Rivera, who lived in Dagupan for a few years, eventually married Charles Kipping, an English engineer who supervised the construction of the northern terminal of the railway system at that time.
Catubig said they wanted to convert the old station into a park, with a museum, coffee shop and souvenir store. “It can also be a venue for performances, music workshops and plays,” he said.
The locomotive engine, a remnant of the Manila-Dagupan trains that had been preserved and put on display at the city plaza, will also be transferred to the proposed park.
The project was launched last month. Dagupan Mayor Belen Fernandez announced that she was allocating P10 million as seed fund for the train station park.
She also said the city government would rehabilitate and preserve other heritage sites in Dagupan, among them the relics of the Franklin Bridge, which once spanned Barangay Calmay to the mainland, the 92-year-old municipal building, which is now the City Hall, and the former Vicar Hotel, which used to be the venue of important events in the city.
River cruise
Oscar Arcinue, Jayceeken founder, said his group also wanted to revive the city’s river cruise and island tours, which operated briefly in the last five years. “We have a lot of rivers.
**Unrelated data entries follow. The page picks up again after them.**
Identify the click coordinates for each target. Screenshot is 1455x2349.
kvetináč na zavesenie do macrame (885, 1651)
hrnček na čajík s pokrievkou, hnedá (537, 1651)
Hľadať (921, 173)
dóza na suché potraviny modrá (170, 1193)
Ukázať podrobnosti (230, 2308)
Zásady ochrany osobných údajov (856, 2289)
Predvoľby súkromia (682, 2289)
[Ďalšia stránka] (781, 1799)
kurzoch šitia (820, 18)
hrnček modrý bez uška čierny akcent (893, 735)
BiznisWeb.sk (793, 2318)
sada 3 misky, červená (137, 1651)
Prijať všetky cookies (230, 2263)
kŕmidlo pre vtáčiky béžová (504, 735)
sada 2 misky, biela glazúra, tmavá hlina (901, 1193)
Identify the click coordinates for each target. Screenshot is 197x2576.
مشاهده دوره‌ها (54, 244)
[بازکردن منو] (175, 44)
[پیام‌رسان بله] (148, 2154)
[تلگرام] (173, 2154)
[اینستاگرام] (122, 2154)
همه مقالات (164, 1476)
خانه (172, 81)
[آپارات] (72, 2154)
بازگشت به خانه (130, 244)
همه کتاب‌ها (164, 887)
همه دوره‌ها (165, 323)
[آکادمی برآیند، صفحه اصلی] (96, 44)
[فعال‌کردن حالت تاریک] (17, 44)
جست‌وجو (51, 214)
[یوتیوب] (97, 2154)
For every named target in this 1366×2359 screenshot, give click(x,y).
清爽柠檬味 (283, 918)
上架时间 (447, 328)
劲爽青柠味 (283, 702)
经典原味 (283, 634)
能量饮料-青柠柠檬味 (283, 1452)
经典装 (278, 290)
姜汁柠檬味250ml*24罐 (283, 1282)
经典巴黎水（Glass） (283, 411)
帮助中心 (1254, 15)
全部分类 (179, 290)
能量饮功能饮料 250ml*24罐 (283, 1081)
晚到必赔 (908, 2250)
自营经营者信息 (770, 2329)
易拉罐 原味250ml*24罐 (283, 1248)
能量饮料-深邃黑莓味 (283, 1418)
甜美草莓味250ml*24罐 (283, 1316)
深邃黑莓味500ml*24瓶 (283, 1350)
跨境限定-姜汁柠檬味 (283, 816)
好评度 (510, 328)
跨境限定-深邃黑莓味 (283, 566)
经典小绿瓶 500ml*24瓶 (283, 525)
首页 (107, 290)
Why not use them for tourism,” he said.
This city is crisscrossed by seven rivers and 14 creeks that all drain into the Lingayen Gulf.
In May 2011, then Mayor Benjamin Lim launched a river cruise that started from a dock at the foot of Dawel Bridge from where it would inch its way to the inner parts of the river lined with mangrove patches.
But the river cruise was discontinued after Lim lost in the 2013 elections.
In 2014, Fernandez launched the city’s islands tour, which took tourists to the city’s different islands, where fish are cultured.